» **Directions for this task**
Retype the data that follows with no alterations, please.
·····
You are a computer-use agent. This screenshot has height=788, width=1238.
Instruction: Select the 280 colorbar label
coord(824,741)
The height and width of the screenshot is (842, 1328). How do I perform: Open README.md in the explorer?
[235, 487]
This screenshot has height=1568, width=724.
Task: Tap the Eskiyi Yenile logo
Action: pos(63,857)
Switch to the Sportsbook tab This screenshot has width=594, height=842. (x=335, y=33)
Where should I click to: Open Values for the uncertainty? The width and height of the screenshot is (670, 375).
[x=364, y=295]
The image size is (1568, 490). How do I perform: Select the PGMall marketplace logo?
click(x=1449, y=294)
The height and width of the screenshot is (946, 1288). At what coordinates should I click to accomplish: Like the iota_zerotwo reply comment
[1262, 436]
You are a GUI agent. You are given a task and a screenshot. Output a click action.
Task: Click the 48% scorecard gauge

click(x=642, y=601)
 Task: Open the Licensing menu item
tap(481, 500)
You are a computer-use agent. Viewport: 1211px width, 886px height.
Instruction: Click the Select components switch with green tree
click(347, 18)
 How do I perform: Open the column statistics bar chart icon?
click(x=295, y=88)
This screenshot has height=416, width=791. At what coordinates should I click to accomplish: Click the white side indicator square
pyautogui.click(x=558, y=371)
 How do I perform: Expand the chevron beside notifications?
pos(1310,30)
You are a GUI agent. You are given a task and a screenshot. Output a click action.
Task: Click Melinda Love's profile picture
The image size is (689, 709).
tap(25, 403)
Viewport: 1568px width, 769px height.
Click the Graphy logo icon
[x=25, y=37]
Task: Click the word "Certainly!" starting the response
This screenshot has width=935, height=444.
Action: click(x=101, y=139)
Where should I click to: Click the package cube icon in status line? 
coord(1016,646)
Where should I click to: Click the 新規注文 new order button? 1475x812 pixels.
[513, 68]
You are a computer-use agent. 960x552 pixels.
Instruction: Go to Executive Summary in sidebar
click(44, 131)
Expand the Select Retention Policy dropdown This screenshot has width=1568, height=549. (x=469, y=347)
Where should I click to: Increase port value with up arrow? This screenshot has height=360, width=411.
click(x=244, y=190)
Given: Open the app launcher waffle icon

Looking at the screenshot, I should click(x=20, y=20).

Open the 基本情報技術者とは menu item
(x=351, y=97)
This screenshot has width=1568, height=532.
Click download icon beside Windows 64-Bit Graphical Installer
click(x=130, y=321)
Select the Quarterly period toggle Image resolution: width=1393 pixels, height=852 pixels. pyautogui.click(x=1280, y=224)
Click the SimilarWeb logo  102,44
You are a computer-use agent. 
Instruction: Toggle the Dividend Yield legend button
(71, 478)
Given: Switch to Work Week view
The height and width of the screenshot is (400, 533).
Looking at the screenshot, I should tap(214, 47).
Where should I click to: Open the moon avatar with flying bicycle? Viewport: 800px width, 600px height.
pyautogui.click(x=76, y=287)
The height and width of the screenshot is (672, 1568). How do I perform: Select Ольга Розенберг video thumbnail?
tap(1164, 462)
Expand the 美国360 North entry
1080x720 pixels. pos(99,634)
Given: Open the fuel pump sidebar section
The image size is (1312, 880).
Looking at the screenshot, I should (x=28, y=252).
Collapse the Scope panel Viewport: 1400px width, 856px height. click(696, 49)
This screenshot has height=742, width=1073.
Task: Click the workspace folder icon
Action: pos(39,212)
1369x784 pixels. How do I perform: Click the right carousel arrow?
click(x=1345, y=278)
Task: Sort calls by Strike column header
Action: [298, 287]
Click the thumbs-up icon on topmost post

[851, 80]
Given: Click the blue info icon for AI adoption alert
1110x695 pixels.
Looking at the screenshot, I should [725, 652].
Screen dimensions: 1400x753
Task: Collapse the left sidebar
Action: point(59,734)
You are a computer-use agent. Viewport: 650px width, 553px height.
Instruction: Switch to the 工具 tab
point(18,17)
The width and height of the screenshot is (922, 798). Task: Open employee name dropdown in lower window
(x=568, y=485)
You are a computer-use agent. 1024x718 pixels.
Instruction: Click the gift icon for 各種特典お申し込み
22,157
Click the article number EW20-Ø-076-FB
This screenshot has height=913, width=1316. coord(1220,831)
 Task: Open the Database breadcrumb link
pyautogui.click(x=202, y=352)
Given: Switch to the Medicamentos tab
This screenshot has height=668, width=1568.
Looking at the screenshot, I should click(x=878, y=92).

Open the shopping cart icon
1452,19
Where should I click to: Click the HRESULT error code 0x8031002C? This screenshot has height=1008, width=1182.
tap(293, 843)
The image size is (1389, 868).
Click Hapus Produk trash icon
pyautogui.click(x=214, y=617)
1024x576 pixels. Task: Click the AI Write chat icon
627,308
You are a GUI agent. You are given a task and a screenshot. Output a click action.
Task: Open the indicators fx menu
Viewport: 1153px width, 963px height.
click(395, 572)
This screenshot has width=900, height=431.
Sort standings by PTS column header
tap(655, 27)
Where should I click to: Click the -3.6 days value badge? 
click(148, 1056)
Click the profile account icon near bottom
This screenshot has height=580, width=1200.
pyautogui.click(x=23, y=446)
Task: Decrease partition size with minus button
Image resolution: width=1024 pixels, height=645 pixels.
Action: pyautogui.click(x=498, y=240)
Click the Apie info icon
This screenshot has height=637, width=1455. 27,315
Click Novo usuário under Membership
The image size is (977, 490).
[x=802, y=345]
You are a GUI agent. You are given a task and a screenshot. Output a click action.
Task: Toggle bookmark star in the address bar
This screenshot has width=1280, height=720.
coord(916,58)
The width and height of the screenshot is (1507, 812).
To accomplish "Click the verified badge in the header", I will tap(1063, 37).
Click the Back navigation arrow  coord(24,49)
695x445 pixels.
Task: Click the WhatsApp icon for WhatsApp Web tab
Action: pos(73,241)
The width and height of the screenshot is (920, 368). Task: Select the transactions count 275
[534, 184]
·····
» **Written response**
You are a computer-use agent. This screenshot has height=788, width=1238.
Instruction: Select the 280 colorbar label
coord(824,741)
The height and width of the screenshot is (842, 1328). How do I perform: Open README.md in the explorer?
[235, 487]
This screenshot has height=1568, width=724.
Task: Tap the Eskiyi Yenile logo
Action: pos(63,857)
Switch to the Sportsbook tab This screenshot has width=594, height=842. (x=335, y=33)
Where should I click to: Open Values for the uncertainty? The width and height of the screenshot is (670, 375).
[x=364, y=295]
The image size is (1568, 490). How do I perform: Select the PGMall marketplace logo?
click(x=1449, y=294)
The height and width of the screenshot is (946, 1288). At what coordinates should I click to accomplish: Like the iota_zerotwo reply comment
[1262, 436]
You are a GUI agent. You are given a task and a screenshot. Output a click action.
Task: Click the 48% scorecard gauge

click(x=642, y=601)
 Task: Open the Licensing menu item
tap(481, 500)
You are a computer-use agent. Viewport: 1211px width, 886px height.
Instruction: Click the Select components switch with green tree
click(347, 18)
 How do I perform: Open the column statistics bar chart icon?
click(x=295, y=88)
This screenshot has height=416, width=791. At what coordinates should I click to accomplish: Click the white side indicator square
pyautogui.click(x=558, y=371)
 How do I perform: Expand the chevron beside notifications?
pos(1310,30)
You are a GUI agent. You are given a task and a screenshot. Output a click action.
Task: Click Melinda Love's profile picture
The image size is (689, 709).
tap(25, 403)
Viewport: 1568px width, 769px height.
Click the Graphy logo icon
[x=25, y=37]
Task: Click the word "Certainly!" starting the response
This screenshot has width=935, height=444.
Action: click(x=101, y=139)
Where should I click to: Click the package cube icon in status line? 
coord(1016,646)
Where should I click to: Click the 新規注文 new order button? 1475x812 pixels.
[513, 68]
You are a computer-use agent. 960x552 pixels.
Instruction: Go to Executive Summary in sidebar
click(44, 131)
Expand the Select Retention Policy dropdown This screenshot has width=1568, height=549. (x=469, y=347)
Where should I click to: Increase port value with up arrow? This screenshot has height=360, width=411.
click(x=244, y=190)
Given: Open the app launcher waffle icon

Looking at the screenshot, I should click(x=20, y=20).

Open the 基本情報技術者とは menu item
(x=351, y=97)
This screenshot has width=1568, height=532.
Click download icon beside Windows 64-Bit Graphical Installer
click(x=130, y=321)
Select the Quarterly period toggle Image resolution: width=1393 pixels, height=852 pixels. pyautogui.click(x=1280, y=224)
Click the SimilarWeb logo  102,44
You are a computer-use agent. 
Instruction: Toggle the Dividend Yield legend button
(71, 478)
Given: Switch to Work Week view
The height and width of the screenshot is (400, 533).
Looking at the screenshot, I should tap(214, 47).
Where should I click to: Open the moon avatar with flying bicycle? Viewport: 800px width, 600px height.
pyautogui.click(x=76, y=287)
The height and width of the screenshot is (672, 1568). How do I perform: Select Ольга Розенберг video thumbnail?
tap(1164, 462)
Expand the 美国360 North entry
1080x720 pixels. pos(99,634)
Given: Open the fuel pump sidebar section
The image size is (1312, 880).
Looking at the screenshot, I should (x=28, y=252).
Collapse the Scope panel Viewport: 1400px width, 856px height. click(696, 49)
This screenshot has height=742, width=1073.
Task: Click the workspace folder icon
Action: pos(39,212)
1369x784 pixels. How do I perform: Click the right carousel arrow?
click(x=1345, y=278)
Task: Sort calls by Strike column header
Action: [298, 287]
Click the thumbs-up icon on topmost post

[851, 80]
Given: Click the blue info icon for AI adoption alert
1110x695 pixels.
Looking at the screenshot, I should [725, 652].
Screen dimensions: 1400x753
Task: Collapse the left sidebar
Action: point(59,734)
You are a computer-use agent. Viewport: 650px width, 553px height.
Instruction: Switch to the 工具 tab
point(18,17)
The width and height of the screenshot is (922, 798). Task: Open employee name dropdown in lower window
(x=568, y=485)
You are a computer-use agent. 1024x718 pixels.
Instruction: Click the gift icon for 各種特典お申し込み
22,157
Click the article number EW20-Ø-076-FB
This screenshot has height=913, width=1316. coord(1220,831)
 Task: Open the Database breadcrumb link
pyautogui.click(x=202, y=352)
Given: Switch to the Medicamentos tab
This screenshot has height=668, width=1568.
Looking at the screenshot, I should click(x=878, y=92).

Open the shopping cart icon
1452,19
Where should I click to: Click the HRESULT error code 0x8031002C? This screenshot has height=1008, width=1182.
tap(293, 843)
The image size is (1389, 868).
Click Hapus Produk trash icon
pyautogui.click(x=214, y=617)
1024x576 pixels. Task: Click the AI Write chat icon
627,308
You are a GUI agent. You are given a task and a screenshot. Output a click action.
Task: Open the indicators fx menu
Viewport: 1153px width, 963px height.
click(395, 572)
This screenshot has width=900, height=431.
Sort standings by PTS column header
tap(655, 27)
Where should I click to: Click the -3.6 days value badge? 
click(148, 1056)
Click the profile account icon near bottom
This screenshot has height=580, width=1200.
pyautogui.click(x=23, y=446)
Task: Decrease partition size with minus button
Image resolution: width=1024 pixels, height=645 pixels.
Action: pyautogui.click(x=498, y=240)
Click the Apie info icon
This screenshot has height=637, width=1455. 27,315
Click Novo usuário under Membership
The image size is (977, 490).
[x=802, y=345]
You are a GUI agent. You are given a task and a screenshot. Output a click action.
Task: Toggle bookmark star in the address bar
This screenshot has width=1280, height=720.
coord(916,58)
The width and height of the screenshot is (1507, 812).
To accomplish "Click the verified badge in the header", I will tap(1063, 37).
Click the Back navigation arrow  coord(24,49)
695x445 pixels.
Task: Click the WhatsApp icon for WhatsApp Web tab
Action: pos(73,241)
The width and height of the screenshot is (920, 368). Task: Select the transactions count 275
[534, 184]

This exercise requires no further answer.